Cybersecurity researchers reported discovering a previously unknown phishing campaign distributing two variants of an infostealer written in Python targeting Facebook business accounts.
Researchers at Palo Alto Network’s Unit 42 reported Tuesday that they uncovered the Python variants of the NodeStealer malware while investigating the growing trend of threat actors targeting Facebook business accounts with phishing lures using business tools such as spreadsheet templates.
Meta described NodeStealer in a May post, saying the malware written in JavaScript allowed threat actors to steal browser cookies to hijack accounts on the platform.

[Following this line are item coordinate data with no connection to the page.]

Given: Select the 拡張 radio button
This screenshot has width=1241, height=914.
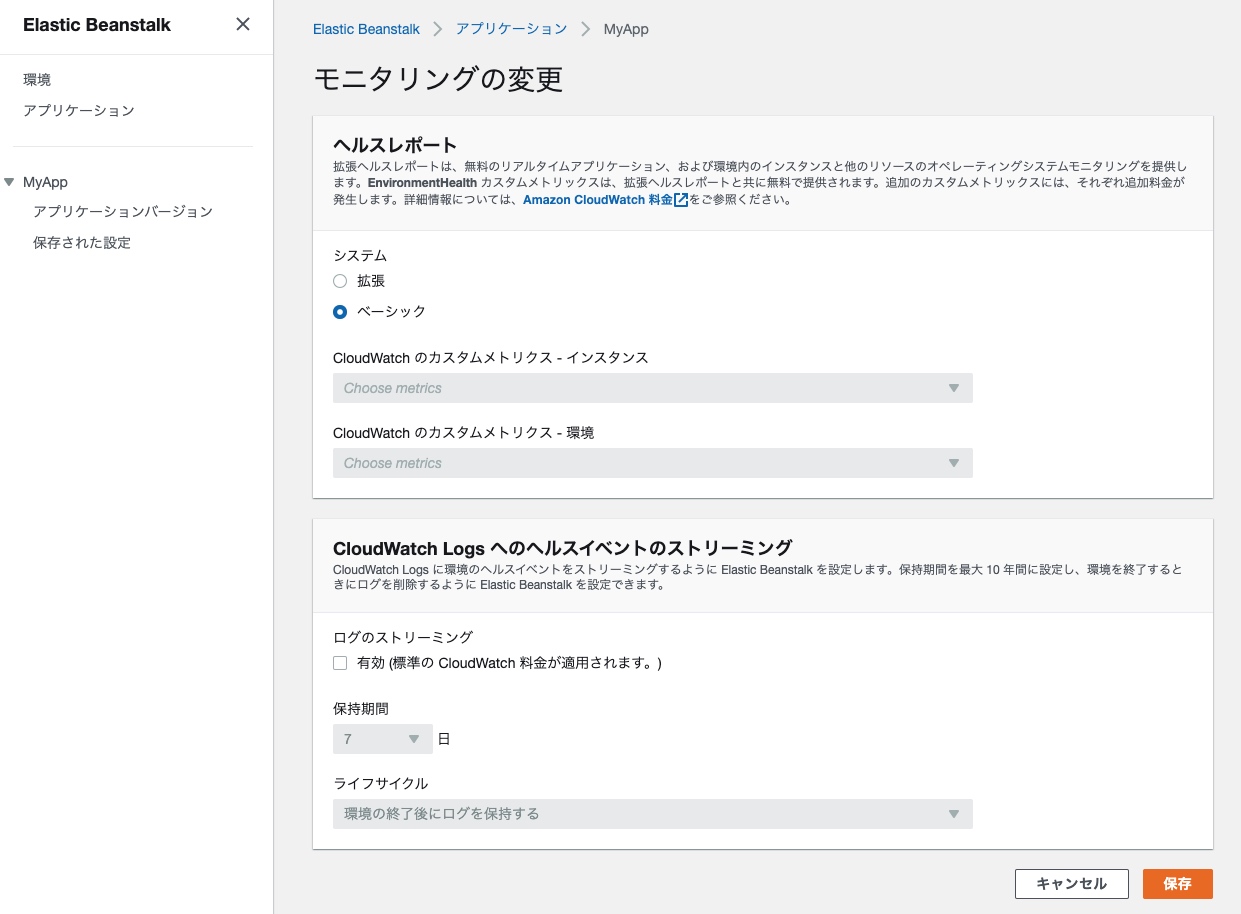Looking at the screenshot, I should coord(340,281).
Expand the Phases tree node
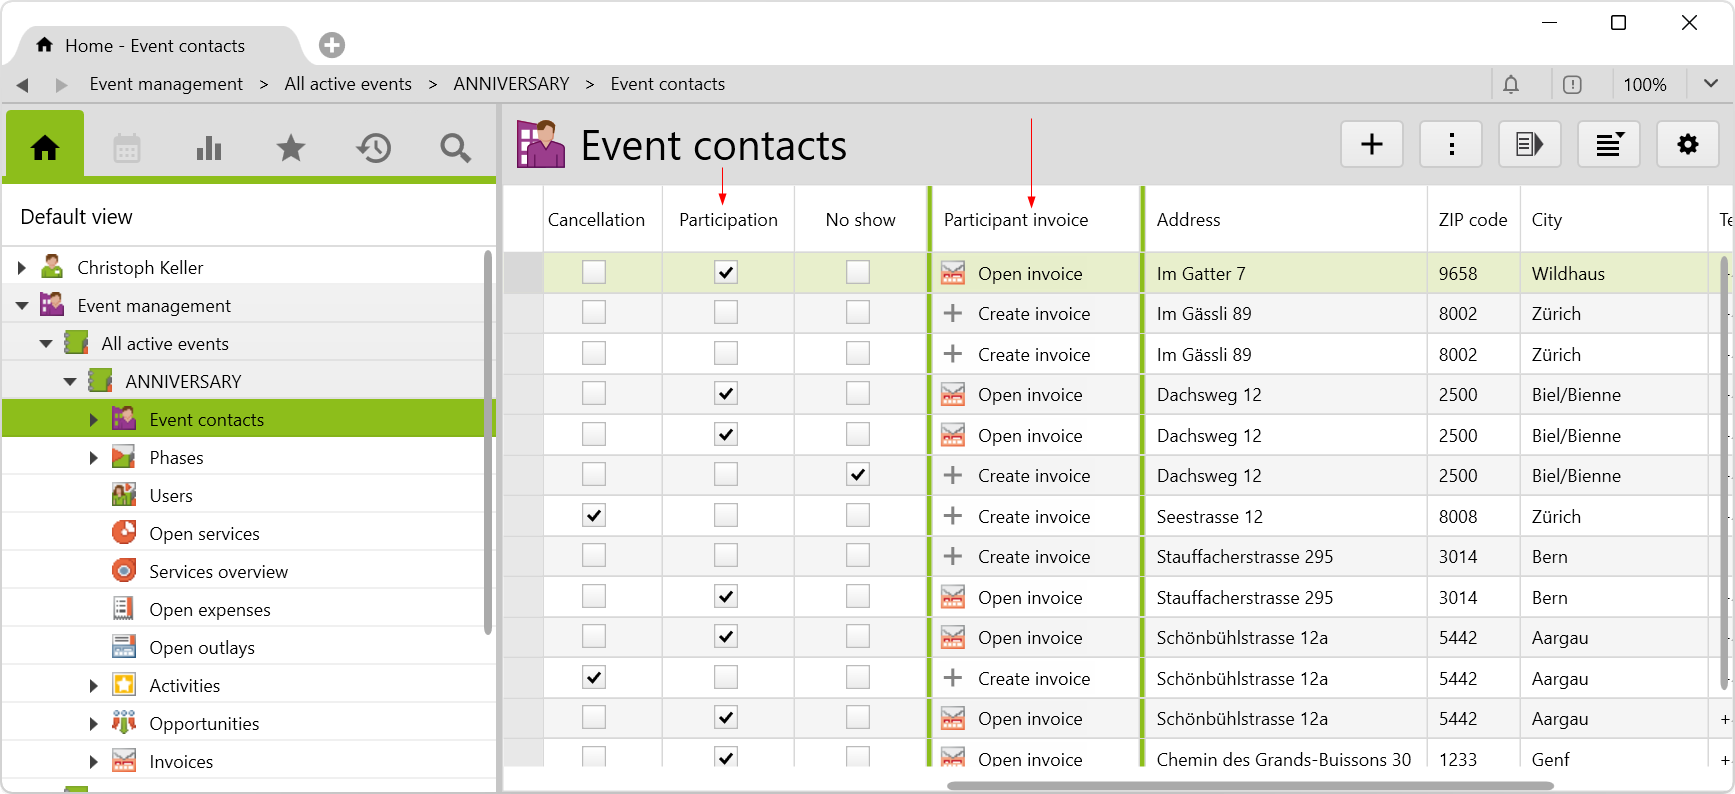 (93, 458)
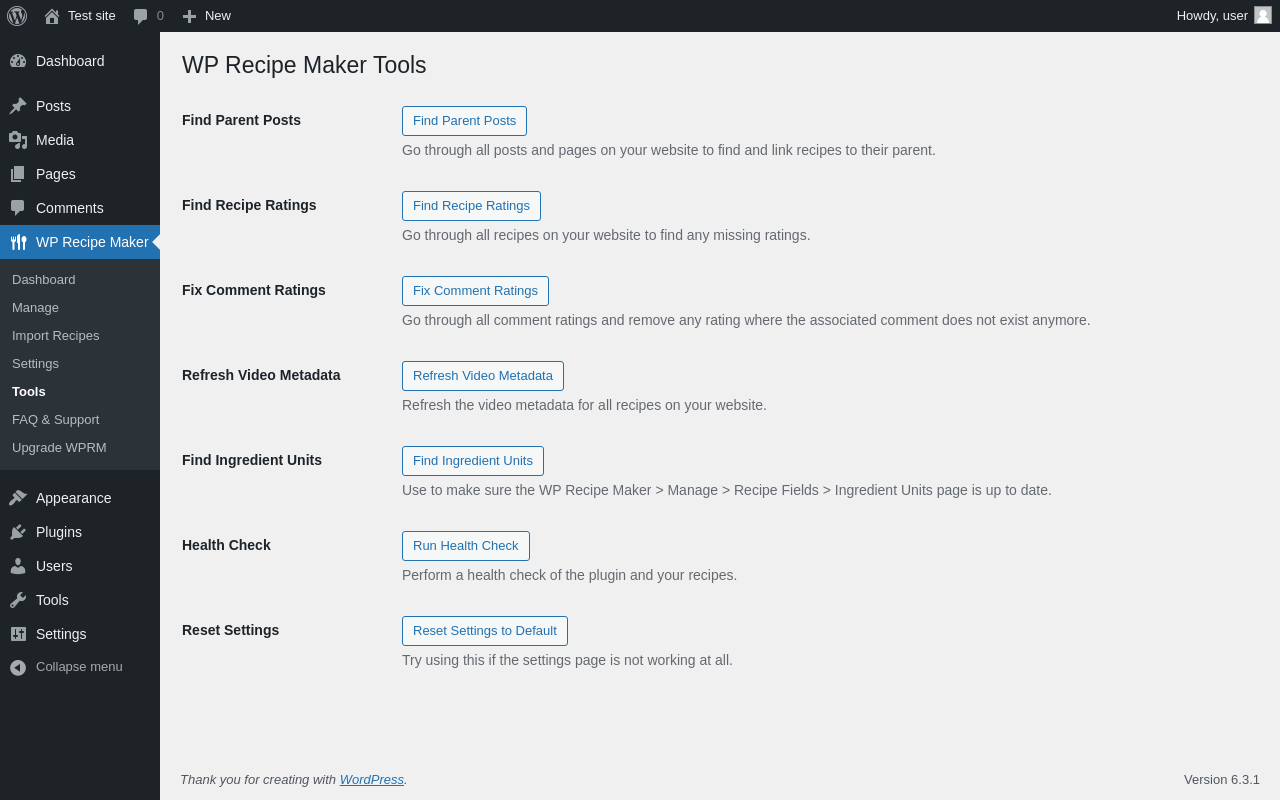
Task: Open the Manage submenu item
Action: pos(36,308)
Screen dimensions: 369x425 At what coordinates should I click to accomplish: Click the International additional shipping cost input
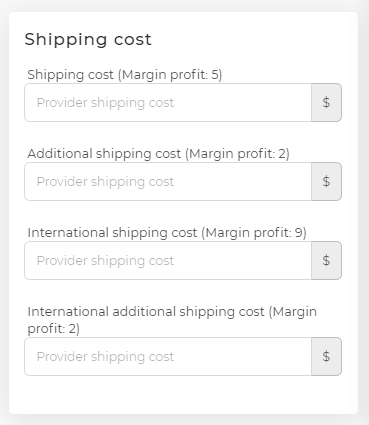pos(168,356)
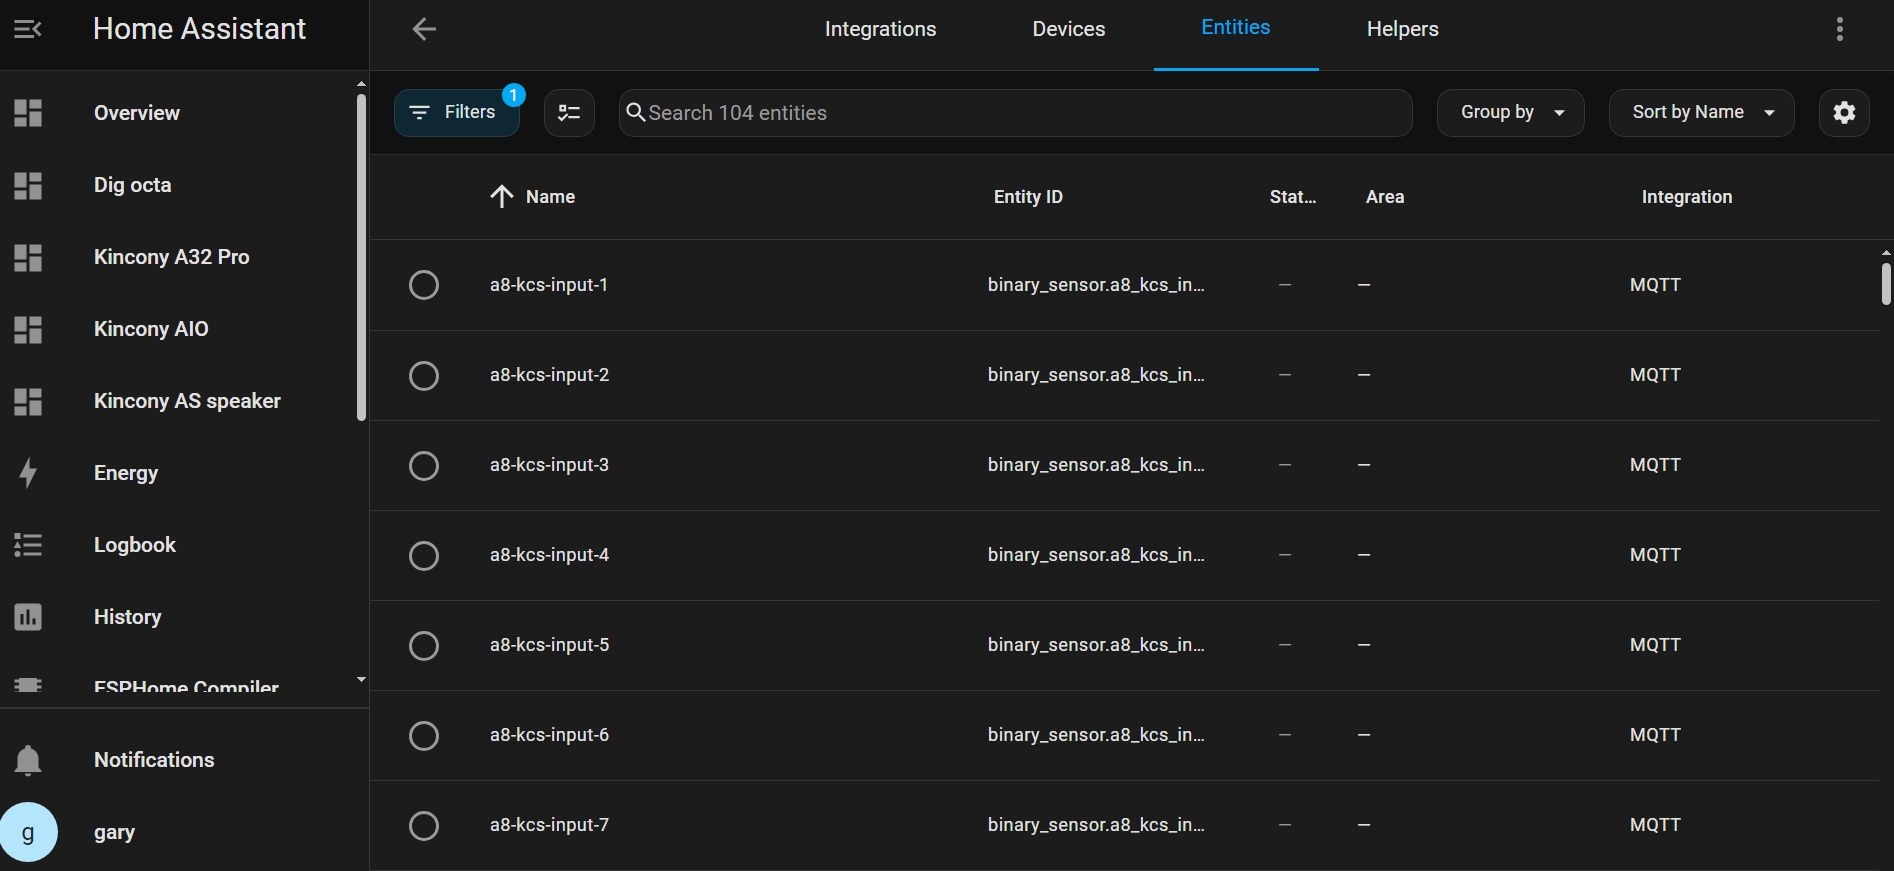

The Python versions improved upon the original by adding cryptocurrency stealing capabilities, downloader capabilities and the ability to fully take over Facebook business accounts.
"NodeStealer poses great risk for both individuals and organizations," wrote Unit 42's Lior Rochberger. "Besides the direct impact on Facebook business accounts, which is mainly financial, the malware also steals credentials from browsers, which can be used for further attacks."
Unit 42 researchers said the campaign dates to December 2022, but is no longer active. However, the researchers also think the threat actors behind the attacks will continue to evolve NodeStealer or use similar techniques to continue to target Facebook business accounts.
Variant No. 1 was a “word.exe” file named “Peguis,” and performed multiple processes, including stealing Facebook business account information, downloading additional malware, disabling Windows Defender, and stealing from the MetaMask cryptocurrency wallet.
Variant No. 2 was internally named “MicrosofOffice.exe,” and also targets account info and MetaMask wallets. Where it differs from the first variant is that it attempts to take over the Facebook account, implements anti-analysis features and steals emails.
NodeStealer and Ducktail, another infostealer, are suspected to originate from Vietnam-based threat actors.